Continued violence in Colombia accounted for the bulk of international terrorist incidents in Latin America during 1997. There were 107 such incidents last year, mostly oil pipeline bombings. Fueled by revenues from kidnapping, extortion, and ties to narcotraffickers, the country's two major terrorist groups, the FARC and the ELN, carried out numerous armed attacks and bombings targeting both civilians and security forces. The groups' activities often spilled over into neighboring Panama and Venezuela. In an effort to disrupt municipal elections in October, the terrorists further intensified their activities by threatening, kidnapping, and murdering candidates and local officeholders. ELN terrorists also kidnapped two election observers from the Organization of American States (OAS) in October and held them hostage for nine days. Rightwing paramilitary groups responded with their own campaign of violence and committed several assassinations and massacres targeting the terrorists and their alleged sympathizers.

Terrorists frequently directed attacks against foreign oil and mining companies operating in the Colombian countryside, both to disrupt the country's economy and to protest what they see as foreign exploitation of Colombia's resources. The violence hit the oil sector the hardest. Terrorists sabotaged oil pipelines owned jointly by the Colombian Government and Western companies some 90 times in 1997, causing extensive ecological damage and forcing Occidental Petroleum to suspend production temporarily in August.

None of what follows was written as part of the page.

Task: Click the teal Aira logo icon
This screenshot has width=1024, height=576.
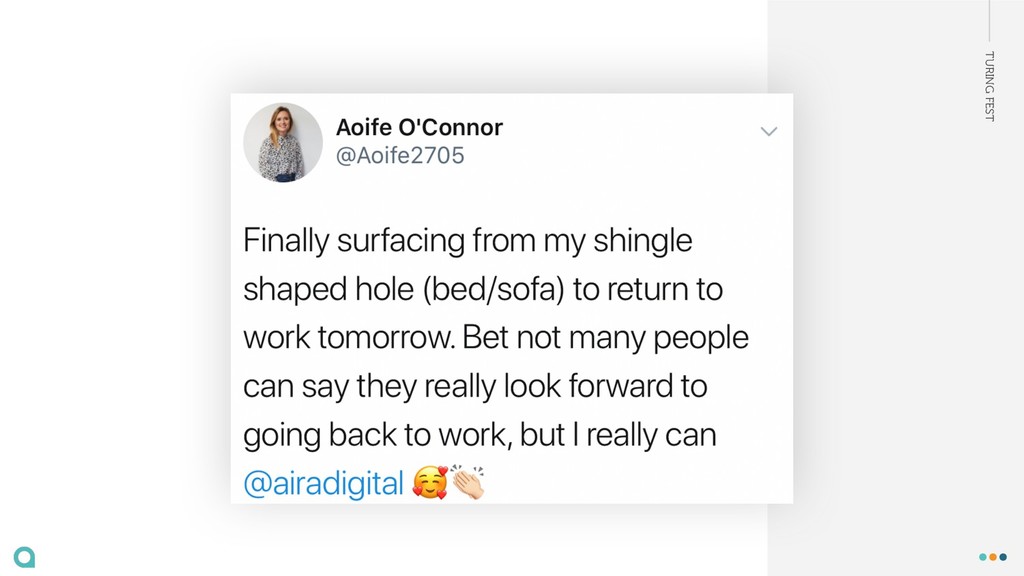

Colombian terrorists continued to rely on ransoms from the kidnapping of foreigners and wealthy Colombians as a major source of funds for their insurgent activities, resulting in a heightened threat to US citizens. Since 1980 at least 85 US citizens have been kidnapped in Colombia, most by the country's terrorist groups. The terrorists were still holding four US citizens hostage at yearend: three missionaries abducted by the FARC in 1993 and a geologist kidnapped by the ELN in February 1997. Two other US citizens kidnapped earlier in the year obtained their release in November. Frank Pescatore, a US geologist and mining consultant, was kidnapped by the FARC in December 1996 and later killed by his captors; his body was discovered 23 February 1997.

Opponents of extradition legislation that was before the Colombian congress in 1997 repeatedly turned to terrorist tactics to generate pressure for their cause. Individuals identifying themselves as members of the "Extraditables," a narcotrafficker-sponsored group whose terrorist attacks in the late 1980s and early 1990s forced Bogota to ban the extradition of Colombians to the United States, sent written death threats to several Colombian newspapers and foreign journalists in April. In September police defused a 550-pound car bomb outside the offices of a newspaper in Medellin, an incident that was later claimed on behalf of the Extraditables. Police have been unable to verify the authenticity of the claims.